#### ABOUT THIS TASK:
Your answer should consist only of the lines below from the one with "Image resolution: width=677, height=2576." through the one with "Cerrar (587, 1131)", copied exactly.

#### SUPPLIED DATA:
-- Opening Marker --
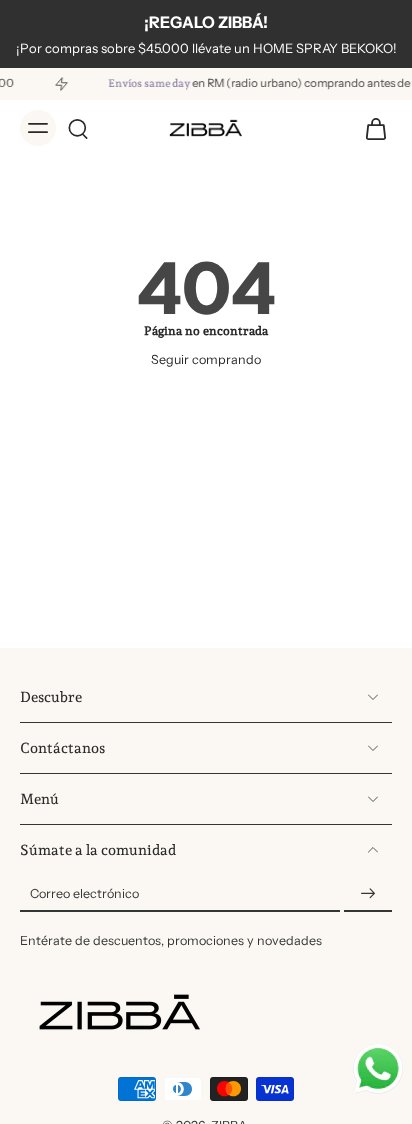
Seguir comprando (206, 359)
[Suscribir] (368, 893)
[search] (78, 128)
-- Closing Marker --
-- Opening Marker --
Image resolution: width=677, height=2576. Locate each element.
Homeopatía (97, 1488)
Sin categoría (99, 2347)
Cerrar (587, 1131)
-- Closing Marker --
#### FINISHED EXERCISE:
Image resolution: width=677, height=2576. Locate each element.
Homeopatía (97, 1488)
Sin categoría (99, 2347)
Cerrar (587, 1131)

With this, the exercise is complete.